Eve varana kadar ikimiz de tek bir kelime bile etmemiştik. En sonunda araba evin önünde durduğunda emniyet kemerimi çıkardım ve bir an önce bu gerginlikten kurtulmak için hemen kapıya yöneldim. Ki tam o anda Cem omzumdan tuttu:
"Hey?"
"Evet?"
Emniyet kemerini çıkardı:
"Görüşürüz bile demeyecek misin?"
"Üzgünüm.. Sadece biraz yorgunum işte."
Başını sallayarak:
"Seni evine geçireyim, gel hadi." Dedi ve tekrar kolunu uzatarak ona tutunmamı sağlayıp kapıya kadar yürümeme yardım etti. Henüz yeni tanıştığım bir çocuğa fazla güvenip güvenmediğimi kendi içimde biraz sorgulamaya başlamış olsam da bunu düşünmemeye çalıştım. Eve girmek isterse sokmayacaktım, bu kadar basitti. Gergin bir nefes alıp kapıyı açtım ve ona döndüm:
"O zaman.. Görüşürüz."
Aklımdan geçenleri okumuş gibi gülümseyerek iki adım geri attı:
"Kendine dikkat et. Yarın görüşürüz."
Arkasına dönüp arabasına doğru yürümeye başladığımda ona haksızlık ettiğimi düşünerek farkında olmadan o arabaya varana kadar onu izledim. Aslında gerçekten iyi bir insandı ve amacı asla o aklıma gelen pis düşünceler olmamıştı. Hafif suçlu bir şekilde ona bakmaya devam ederken Cem arabasını açıp tam içeri girecekken beni fark edip gıcık bir tavırla sırıttı:
"Derin içeri gir üşüteceksin."
Hemen kendime gelip refleks olarak üstüme başıma çeki düzen verdim ve gülümsedim:
"Evet haklısın, iyi geceler." Ve hemen kapıyı kapattım. Az önce olanlar, bu gece, gerçek miydi? Evet, ne kadar bulanık hatırlasam da bazı anları, hepsi gerçekti. Odama çıkıp ayakkabılarımı fırlatırcasına çıkardım ve kendimi direk yatağa attım.
* * *
Sabah kalkar kalkmaz duşa girmiştim. Telefondan All About That Bass şarkısını açıp uzun bir süre duşta kaldım ve sonra havluma sarınıp diğer bir havluyla saçlarımı kurulamaya başlarken odama geçtim. Hala şarkıyı mırıldanıp saçma sapan dans ediyordum ve evet hala üzerimde sadece havlu vardı. Aynanın karşısına geçip kendime baktığım sırada durdum ve gözlerimi birkaç kez kırpıştırdım. Hop bir dakika.. O görüntü gerçek olamaz. Arkamda biri vardı..
-BİRİ-
-ARKAMDA-
-VE DAHA DUŞTAN YENİ ÇIKMIŞKEN?!-
Birden gelen gülme sesiyle birlikte hızla arkamı döndüm. Gerçekten oradaydı. Hemen balkonun açık olan kapısının arkasında. Elimdeki saç havlusunu refleks olarak hızla fırlatıp hemen yatağımın arkasına geçtim ve üstümdeki havluyu düzelttim. Cam tıklatılırken gülme sesi daha da artmıştı:
"Tamam tamam bir şey görmedim.."
Ve yine bir kahkaha sesi.. Belki daha da güçlü. Lanet olsun. Emre'ydi. Ve daha yeni alayla söylediği şeyi hatırladım. Odama tırmanabileceğini söylemişti.. Hadi ama..

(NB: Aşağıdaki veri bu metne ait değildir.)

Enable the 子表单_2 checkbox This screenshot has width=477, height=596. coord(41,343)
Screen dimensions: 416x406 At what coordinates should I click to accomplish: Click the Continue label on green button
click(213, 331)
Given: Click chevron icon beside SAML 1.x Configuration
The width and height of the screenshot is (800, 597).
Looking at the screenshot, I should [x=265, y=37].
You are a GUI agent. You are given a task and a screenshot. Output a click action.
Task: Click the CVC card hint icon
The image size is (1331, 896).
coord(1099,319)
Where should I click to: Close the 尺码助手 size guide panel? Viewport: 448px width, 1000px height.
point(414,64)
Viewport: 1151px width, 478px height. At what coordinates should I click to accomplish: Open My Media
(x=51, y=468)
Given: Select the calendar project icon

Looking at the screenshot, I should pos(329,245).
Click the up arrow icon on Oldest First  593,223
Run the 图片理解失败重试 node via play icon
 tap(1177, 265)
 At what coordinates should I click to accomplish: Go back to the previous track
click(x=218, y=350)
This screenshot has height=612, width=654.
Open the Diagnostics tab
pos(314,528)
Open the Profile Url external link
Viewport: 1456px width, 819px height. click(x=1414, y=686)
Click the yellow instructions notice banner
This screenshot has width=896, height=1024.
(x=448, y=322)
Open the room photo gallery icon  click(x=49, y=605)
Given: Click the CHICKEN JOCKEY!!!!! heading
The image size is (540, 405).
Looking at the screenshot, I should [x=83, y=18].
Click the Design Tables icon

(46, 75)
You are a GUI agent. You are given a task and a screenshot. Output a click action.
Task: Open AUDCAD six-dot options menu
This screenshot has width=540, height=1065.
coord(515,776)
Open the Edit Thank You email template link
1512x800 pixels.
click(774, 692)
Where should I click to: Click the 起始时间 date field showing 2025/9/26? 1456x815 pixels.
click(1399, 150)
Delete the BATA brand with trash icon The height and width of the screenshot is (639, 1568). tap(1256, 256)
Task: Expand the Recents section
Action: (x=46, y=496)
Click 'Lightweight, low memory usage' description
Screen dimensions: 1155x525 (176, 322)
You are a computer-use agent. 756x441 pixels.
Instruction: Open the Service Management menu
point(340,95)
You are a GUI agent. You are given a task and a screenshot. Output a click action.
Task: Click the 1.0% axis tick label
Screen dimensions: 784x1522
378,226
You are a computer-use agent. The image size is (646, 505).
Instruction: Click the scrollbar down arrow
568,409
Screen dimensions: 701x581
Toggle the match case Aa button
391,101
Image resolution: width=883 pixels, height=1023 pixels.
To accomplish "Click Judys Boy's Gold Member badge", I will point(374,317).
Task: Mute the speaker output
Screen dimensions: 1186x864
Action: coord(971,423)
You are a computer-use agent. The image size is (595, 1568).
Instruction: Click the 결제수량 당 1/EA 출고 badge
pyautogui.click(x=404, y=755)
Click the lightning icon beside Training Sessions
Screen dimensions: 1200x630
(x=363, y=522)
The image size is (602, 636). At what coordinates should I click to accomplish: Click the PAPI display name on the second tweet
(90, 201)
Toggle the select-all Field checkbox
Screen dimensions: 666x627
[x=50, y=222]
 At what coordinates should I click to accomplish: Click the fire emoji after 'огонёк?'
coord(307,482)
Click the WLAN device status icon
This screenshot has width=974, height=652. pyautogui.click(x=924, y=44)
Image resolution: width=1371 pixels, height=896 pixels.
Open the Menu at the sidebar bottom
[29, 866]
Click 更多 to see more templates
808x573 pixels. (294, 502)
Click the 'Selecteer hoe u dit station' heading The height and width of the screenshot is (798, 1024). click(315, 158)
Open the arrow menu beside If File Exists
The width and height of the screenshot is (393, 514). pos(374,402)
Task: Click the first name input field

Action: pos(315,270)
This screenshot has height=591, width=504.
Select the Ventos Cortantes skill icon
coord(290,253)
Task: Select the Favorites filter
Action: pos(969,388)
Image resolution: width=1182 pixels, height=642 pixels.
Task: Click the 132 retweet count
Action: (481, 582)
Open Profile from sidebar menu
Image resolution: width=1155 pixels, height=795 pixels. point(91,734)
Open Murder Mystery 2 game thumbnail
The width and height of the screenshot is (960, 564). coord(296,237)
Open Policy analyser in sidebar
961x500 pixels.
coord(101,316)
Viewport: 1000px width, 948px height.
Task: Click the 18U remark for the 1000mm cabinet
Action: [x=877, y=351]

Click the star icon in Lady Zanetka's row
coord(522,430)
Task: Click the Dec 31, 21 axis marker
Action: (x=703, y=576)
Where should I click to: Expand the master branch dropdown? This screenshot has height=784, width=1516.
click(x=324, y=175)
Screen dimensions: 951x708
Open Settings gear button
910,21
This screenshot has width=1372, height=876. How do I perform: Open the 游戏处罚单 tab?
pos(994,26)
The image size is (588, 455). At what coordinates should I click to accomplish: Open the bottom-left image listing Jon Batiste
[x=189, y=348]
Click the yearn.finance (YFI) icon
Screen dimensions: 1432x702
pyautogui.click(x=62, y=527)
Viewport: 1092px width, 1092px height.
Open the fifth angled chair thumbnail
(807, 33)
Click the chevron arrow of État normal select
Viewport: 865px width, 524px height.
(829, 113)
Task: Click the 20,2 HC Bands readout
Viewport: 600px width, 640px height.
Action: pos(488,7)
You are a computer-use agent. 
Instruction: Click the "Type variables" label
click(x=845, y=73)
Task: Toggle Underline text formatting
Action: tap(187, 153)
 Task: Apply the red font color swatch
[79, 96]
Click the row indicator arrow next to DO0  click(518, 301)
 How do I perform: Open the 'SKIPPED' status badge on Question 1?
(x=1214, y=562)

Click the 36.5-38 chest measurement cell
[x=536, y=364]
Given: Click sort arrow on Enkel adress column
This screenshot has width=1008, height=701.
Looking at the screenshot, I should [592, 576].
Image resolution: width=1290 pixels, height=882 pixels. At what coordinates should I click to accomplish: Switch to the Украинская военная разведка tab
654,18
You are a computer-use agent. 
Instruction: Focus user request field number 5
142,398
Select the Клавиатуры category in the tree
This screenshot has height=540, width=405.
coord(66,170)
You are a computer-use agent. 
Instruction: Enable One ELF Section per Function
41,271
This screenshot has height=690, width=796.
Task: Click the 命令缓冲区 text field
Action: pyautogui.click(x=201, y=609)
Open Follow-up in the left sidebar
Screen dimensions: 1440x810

"Defol Emre!!" Diye bağırdım. Kapı açık olduğu için birbirimizi duyabiliyorduk ve neyse ki içeri girmemişti. Yine güldü:
"Tamam tamam ya aşağıdan yüz kere kapıyı tıklattım açmadın aradım yine açmadın e bana da başka seçenek bırakmadın ne yapayım?"
YOU ARE READING
KUSURSUZDU
Teen Fiction"Bir gün gelecek ve hayatının aşkıyla tanışacaksın öyle mi? Ha! İlk bakışta aşklara inanmam ben. Gerçek aşk mı? Öyle bir şey de yok. İnsan kendini kontrol edebilir. En çok eğlenebileceğin kişiyi seçersin o kadar. Yani kimi seveceğini elbette sen seç...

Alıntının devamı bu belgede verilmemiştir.